### Entries shown

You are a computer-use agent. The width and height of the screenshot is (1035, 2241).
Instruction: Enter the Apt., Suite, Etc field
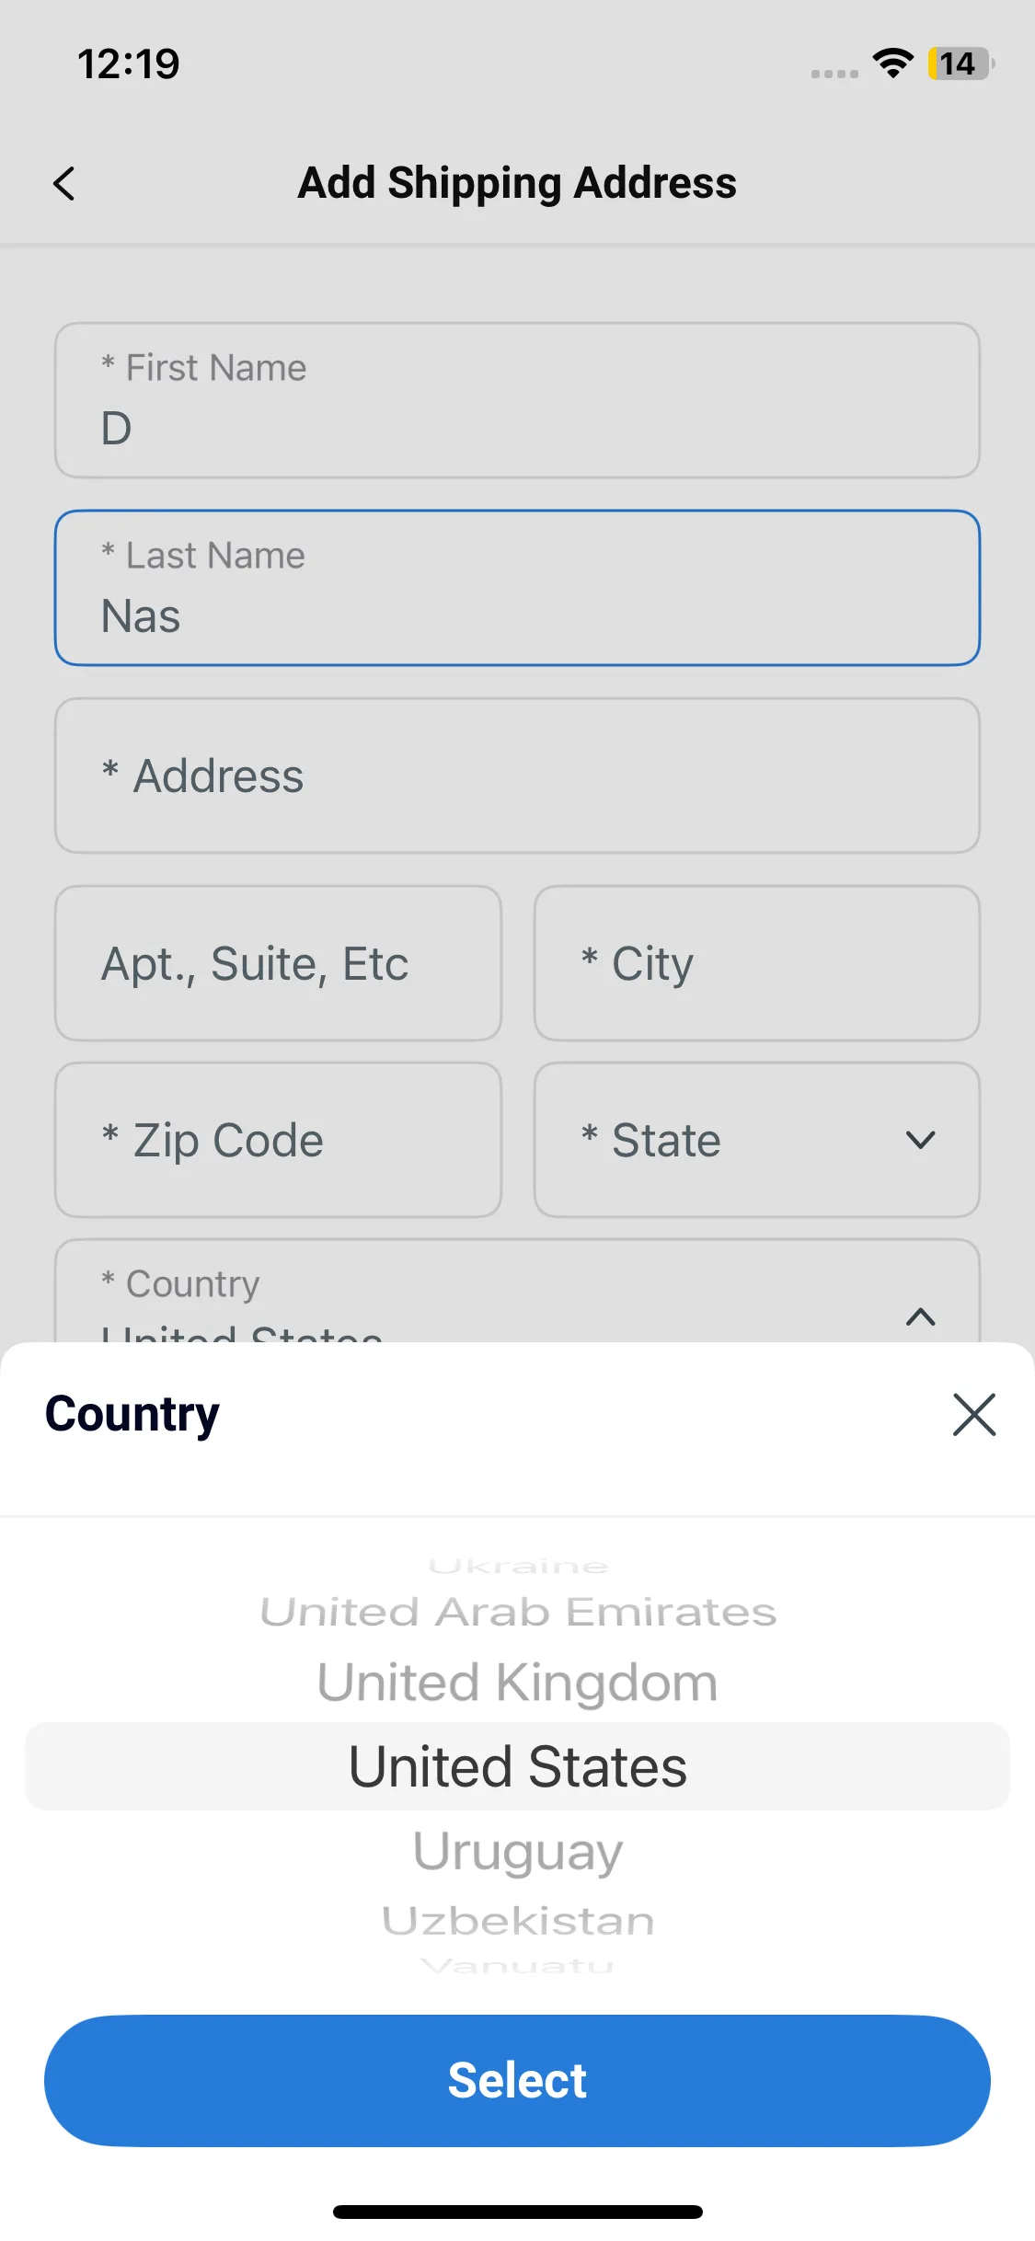click(278, 963)
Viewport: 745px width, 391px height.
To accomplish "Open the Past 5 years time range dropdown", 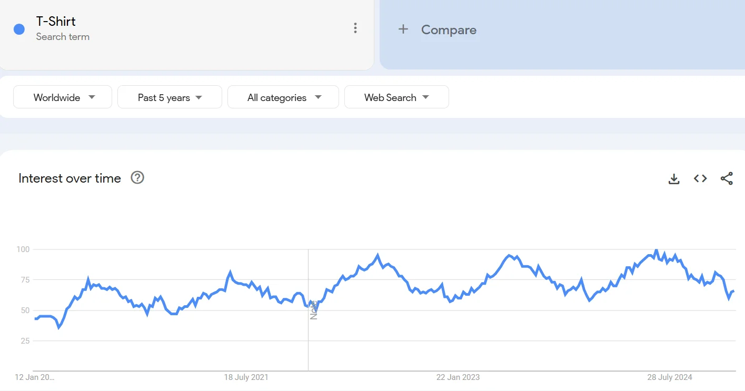I will tap(170, 97).
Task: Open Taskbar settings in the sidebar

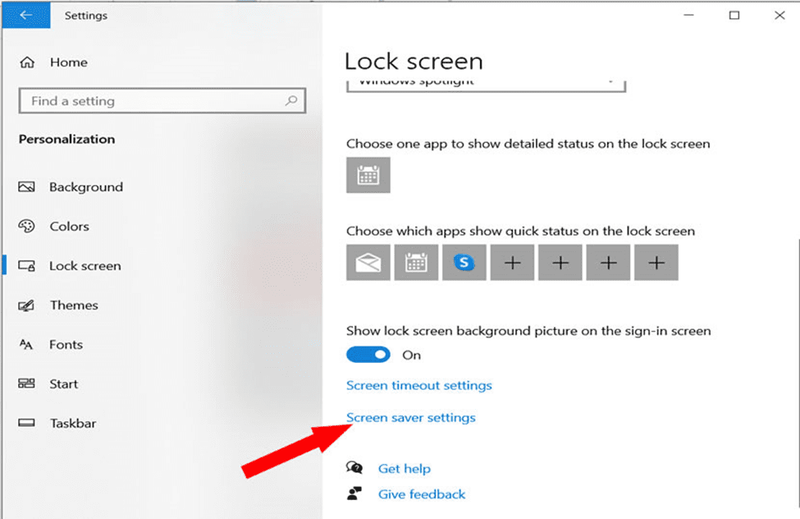Action: click(72, 424)
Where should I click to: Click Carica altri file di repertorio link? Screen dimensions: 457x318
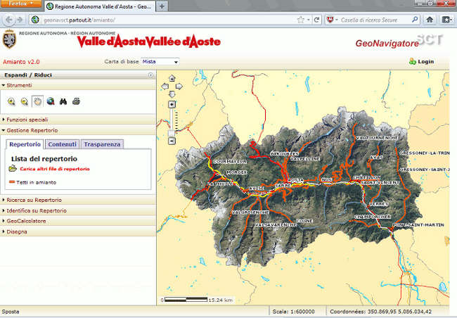point(53,169)
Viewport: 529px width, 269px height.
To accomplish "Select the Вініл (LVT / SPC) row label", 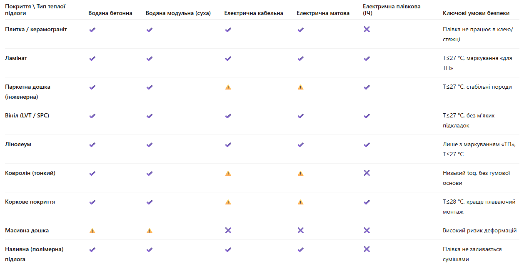I will pos(27,115).
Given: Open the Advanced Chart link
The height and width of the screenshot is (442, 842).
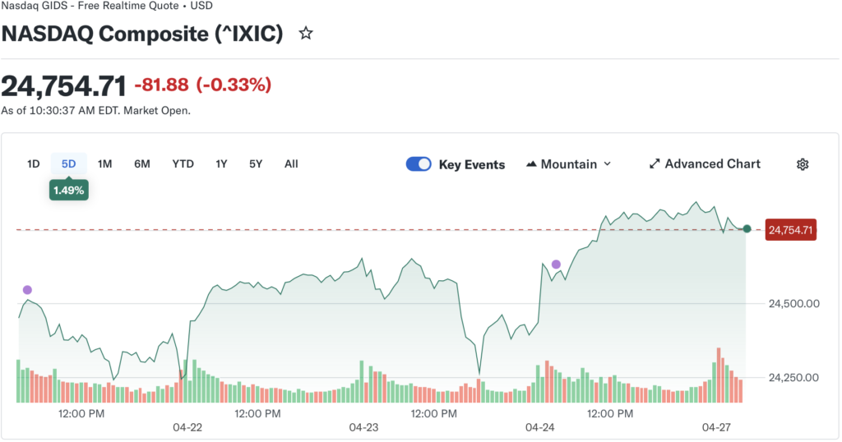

### Task item
How many lines of the material above contain the string "width"? Answer with the number only.

### Answer box
4